● EXERCISE DETAILS
Print the entries exactly as they appear, and omit any images.

● RECORDS PROVIDED
________________
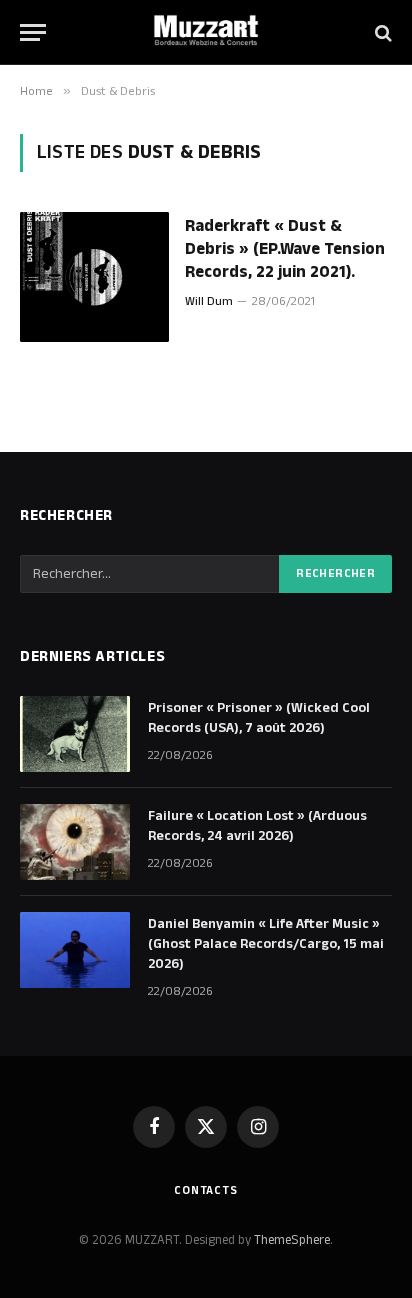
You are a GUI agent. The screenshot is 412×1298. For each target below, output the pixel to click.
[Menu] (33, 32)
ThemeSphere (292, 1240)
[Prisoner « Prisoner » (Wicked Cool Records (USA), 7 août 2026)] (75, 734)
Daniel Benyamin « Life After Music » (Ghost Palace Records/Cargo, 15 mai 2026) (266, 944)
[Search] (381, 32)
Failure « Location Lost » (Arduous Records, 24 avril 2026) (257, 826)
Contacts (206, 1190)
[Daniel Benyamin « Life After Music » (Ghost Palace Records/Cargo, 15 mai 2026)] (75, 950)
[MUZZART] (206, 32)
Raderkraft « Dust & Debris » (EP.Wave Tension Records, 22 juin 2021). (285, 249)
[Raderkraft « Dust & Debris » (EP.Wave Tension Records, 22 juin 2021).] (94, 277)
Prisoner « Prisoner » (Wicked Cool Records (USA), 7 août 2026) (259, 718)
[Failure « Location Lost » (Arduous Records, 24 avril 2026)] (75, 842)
________________
● ANSWER BOX
You are a GUI agent. The screenshot is 412×1298. For each target below, output the pixel to click.
[Menu] (33, 32)
ThemeSphere (292, 1240)
[Prisoner « Prisoner » (Wicked Cool Records (USA), 7 août 2026)] (75, 734)
Daniel Benyamin « Life After Music » (Ghost Palace Records/Cargo, 15 mai 2026) (266, 944)
[Search] (381, 32)
Failure « Location Lost » (Arduous Records, 24 avril 2026) (257, 826)
Contacts (206, 1190)
[Daniel Benyamin « Life After Music » (Ghost Palace Records/Cargo, 15 mai 2026)] (75, 950)
[MUZZART] (206, 32)
Raderkraft « Dust & Debris » (EP.Wave Tension Records, 22 juin 2021). (285, 249)
[Raderkraft « Dust & Debris » (EP.Wave Tension Records, 22 juin 2021).] (94, 277)
Prisoner « Prisoner » (Wicked Cool Records (USA), 7 août 2026) (259, 718)
[Failure « Location Lost » (Arduous Records, 24 avril 2026)] (75, 842)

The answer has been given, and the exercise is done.